Dont be taken in by the guilt statements - life is better in Aus, the kids will have a better life in Aus blah blah - all bollocks! Life is what you make of it wherever you are and there is absolutely nothing inherently better about living here - for me a "whole" life includes the people and how you can say that you are having a better life without the significant people in it is just plain silly. However the bottom line is that it is your life and you have to live it, you have to make decisions and live with them - sometimes they are absolutely horrible decisions but at the end of the day, you cannot live in limbo.

 

I also disagree with those who say that 2 months isnt long enough - if you know how you feel after 2 months the chances are that you will still feel the same way after 30 years.
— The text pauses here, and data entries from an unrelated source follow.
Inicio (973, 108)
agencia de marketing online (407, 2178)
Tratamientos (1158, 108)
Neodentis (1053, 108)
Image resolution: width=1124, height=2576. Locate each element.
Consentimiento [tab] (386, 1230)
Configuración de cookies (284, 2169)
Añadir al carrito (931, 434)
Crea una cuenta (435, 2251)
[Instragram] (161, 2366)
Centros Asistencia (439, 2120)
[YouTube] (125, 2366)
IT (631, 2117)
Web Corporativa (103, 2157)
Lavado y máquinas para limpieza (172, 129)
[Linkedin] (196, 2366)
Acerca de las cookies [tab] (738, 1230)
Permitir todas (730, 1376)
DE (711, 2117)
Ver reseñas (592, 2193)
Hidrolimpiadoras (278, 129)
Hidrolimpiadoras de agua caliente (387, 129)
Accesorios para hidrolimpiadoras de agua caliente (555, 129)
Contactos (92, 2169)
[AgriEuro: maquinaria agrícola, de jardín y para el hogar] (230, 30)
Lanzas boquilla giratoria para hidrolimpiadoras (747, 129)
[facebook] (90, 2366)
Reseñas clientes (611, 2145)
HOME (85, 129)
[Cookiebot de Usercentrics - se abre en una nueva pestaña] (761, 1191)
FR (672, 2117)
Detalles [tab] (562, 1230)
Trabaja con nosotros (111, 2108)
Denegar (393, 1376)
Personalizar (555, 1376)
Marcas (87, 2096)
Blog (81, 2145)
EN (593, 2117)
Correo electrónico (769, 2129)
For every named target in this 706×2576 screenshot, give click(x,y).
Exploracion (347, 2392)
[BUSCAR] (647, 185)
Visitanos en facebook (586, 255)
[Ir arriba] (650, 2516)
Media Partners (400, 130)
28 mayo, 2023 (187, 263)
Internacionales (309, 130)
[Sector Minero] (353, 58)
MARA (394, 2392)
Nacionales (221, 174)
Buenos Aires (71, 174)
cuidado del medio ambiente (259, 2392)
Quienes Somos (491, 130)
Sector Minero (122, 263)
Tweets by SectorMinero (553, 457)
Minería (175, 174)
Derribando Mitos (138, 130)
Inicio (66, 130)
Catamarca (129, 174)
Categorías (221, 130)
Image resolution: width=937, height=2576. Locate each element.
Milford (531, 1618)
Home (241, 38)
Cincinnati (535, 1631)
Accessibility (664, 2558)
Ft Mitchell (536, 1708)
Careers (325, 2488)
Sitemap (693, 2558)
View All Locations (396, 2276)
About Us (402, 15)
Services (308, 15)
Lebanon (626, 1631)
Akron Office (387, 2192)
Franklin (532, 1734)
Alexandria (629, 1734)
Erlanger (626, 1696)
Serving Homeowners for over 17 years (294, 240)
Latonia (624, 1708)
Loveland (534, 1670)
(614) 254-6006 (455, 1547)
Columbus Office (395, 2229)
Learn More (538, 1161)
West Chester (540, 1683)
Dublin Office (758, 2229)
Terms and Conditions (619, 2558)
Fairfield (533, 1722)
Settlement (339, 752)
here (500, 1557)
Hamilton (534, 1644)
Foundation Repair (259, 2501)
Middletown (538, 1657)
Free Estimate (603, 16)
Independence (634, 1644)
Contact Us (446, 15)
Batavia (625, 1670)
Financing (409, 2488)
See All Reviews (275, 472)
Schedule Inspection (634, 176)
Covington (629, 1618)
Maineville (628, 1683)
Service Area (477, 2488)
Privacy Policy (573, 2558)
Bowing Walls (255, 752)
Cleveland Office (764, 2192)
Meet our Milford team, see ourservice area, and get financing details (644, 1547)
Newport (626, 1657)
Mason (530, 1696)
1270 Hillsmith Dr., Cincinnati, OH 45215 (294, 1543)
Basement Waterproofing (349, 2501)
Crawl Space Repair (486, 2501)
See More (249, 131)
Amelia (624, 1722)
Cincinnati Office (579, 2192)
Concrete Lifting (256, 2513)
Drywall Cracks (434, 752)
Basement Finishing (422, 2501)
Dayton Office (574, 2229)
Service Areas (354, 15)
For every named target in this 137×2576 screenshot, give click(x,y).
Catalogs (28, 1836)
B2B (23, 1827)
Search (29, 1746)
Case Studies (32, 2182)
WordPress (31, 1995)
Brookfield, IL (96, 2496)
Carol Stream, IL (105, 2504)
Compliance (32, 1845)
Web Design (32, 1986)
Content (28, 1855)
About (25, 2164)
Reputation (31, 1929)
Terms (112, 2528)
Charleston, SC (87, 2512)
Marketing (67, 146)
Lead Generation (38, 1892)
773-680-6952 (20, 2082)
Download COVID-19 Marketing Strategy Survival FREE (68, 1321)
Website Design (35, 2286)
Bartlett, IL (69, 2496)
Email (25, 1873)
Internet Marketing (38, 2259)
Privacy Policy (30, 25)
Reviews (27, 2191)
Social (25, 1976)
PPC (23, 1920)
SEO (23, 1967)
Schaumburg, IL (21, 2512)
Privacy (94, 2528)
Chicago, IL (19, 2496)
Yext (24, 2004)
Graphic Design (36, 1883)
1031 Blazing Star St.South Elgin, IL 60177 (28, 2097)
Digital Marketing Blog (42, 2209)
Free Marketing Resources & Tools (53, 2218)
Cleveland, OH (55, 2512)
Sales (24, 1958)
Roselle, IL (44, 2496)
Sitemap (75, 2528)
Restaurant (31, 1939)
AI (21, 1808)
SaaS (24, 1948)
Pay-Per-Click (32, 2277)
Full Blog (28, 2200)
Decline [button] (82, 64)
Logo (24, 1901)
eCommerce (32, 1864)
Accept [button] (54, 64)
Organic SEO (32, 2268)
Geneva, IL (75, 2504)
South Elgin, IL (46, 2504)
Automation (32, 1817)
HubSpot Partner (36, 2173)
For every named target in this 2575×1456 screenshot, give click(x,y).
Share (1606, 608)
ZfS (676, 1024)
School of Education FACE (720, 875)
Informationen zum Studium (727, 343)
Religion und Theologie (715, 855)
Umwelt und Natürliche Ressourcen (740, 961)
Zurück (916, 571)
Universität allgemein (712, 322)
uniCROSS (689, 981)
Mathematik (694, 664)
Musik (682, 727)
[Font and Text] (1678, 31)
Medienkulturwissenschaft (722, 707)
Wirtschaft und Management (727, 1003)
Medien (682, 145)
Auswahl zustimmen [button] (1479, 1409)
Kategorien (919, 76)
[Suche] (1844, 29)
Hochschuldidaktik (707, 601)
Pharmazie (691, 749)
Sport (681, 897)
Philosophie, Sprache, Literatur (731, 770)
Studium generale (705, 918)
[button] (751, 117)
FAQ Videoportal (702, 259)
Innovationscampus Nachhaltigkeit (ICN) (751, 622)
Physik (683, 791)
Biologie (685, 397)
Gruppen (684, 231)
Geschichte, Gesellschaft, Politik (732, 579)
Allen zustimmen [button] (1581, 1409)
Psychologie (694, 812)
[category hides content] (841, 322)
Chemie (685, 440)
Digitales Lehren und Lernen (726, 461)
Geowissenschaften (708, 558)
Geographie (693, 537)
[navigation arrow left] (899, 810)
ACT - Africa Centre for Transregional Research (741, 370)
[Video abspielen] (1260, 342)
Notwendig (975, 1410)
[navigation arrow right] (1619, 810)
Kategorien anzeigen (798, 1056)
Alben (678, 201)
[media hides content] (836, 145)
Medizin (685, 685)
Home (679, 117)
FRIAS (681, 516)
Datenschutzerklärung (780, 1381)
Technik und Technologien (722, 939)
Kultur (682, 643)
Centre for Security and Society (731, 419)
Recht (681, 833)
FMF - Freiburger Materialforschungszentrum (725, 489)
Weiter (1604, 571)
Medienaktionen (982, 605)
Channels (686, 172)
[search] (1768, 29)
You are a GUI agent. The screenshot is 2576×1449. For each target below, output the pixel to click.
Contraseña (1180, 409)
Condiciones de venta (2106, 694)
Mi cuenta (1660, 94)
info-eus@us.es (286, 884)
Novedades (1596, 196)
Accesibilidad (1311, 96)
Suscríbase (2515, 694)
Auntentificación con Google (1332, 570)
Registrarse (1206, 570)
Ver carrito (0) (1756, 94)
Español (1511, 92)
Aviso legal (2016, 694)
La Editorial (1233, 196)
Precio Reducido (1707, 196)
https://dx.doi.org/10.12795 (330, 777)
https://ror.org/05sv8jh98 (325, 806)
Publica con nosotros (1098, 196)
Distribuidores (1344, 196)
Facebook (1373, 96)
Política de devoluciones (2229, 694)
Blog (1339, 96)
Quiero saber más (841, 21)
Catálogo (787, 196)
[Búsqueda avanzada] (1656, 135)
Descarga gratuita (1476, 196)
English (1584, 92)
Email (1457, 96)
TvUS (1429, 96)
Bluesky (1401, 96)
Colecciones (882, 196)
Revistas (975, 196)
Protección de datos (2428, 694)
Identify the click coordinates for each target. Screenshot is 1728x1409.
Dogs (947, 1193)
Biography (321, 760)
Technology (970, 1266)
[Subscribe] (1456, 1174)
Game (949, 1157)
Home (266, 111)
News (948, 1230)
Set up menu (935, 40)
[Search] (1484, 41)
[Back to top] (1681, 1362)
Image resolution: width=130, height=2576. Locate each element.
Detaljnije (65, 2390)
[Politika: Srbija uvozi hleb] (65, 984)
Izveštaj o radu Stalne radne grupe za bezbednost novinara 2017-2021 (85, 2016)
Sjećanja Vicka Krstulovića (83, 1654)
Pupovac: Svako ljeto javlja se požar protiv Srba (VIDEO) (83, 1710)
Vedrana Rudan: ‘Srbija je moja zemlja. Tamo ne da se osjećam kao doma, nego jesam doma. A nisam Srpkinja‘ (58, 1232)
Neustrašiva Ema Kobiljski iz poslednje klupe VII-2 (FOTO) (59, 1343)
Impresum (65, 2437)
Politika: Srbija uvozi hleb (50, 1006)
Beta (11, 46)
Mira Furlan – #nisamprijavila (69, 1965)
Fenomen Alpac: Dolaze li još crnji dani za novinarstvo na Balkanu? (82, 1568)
You can ameliorate the situation by making accommodations but first impressions are often the best.

 

I would suggest that you maybe try and find a therapist who can help you work through what is currently a circular argument for you. If you can find someone in Adelaide who does ACT Therapy, give them a go - they can help you manage the negative thoughts and allow yourself to move forward in whichever direction you want. Personally I use CBT (Cognitive Behaviour Therapy) strategies and they help me but some people do find them difficult. Failing that, try and find a book called The Happiness Trap by Russ Harris, he's a top bloke and his strategies do help.

 

I wish you were closer to Canberra, I would love to have coffee with you but in the meantime please feel free to pm me if you want to chat!

 

Take care of yourself!

Dear Quall,

I just read your message to Mismo and I wanted to say what a lovely message- straight and to the point. I have similar issues as you, aussie hubby, kids and grandkids here but am terribly homesick and have been ever since I arrived. As you say, you have to make the best of what you have especially if you can't change it so I try but hey it's tough. Thank you for your words of wisdom even though they weren't directed to me.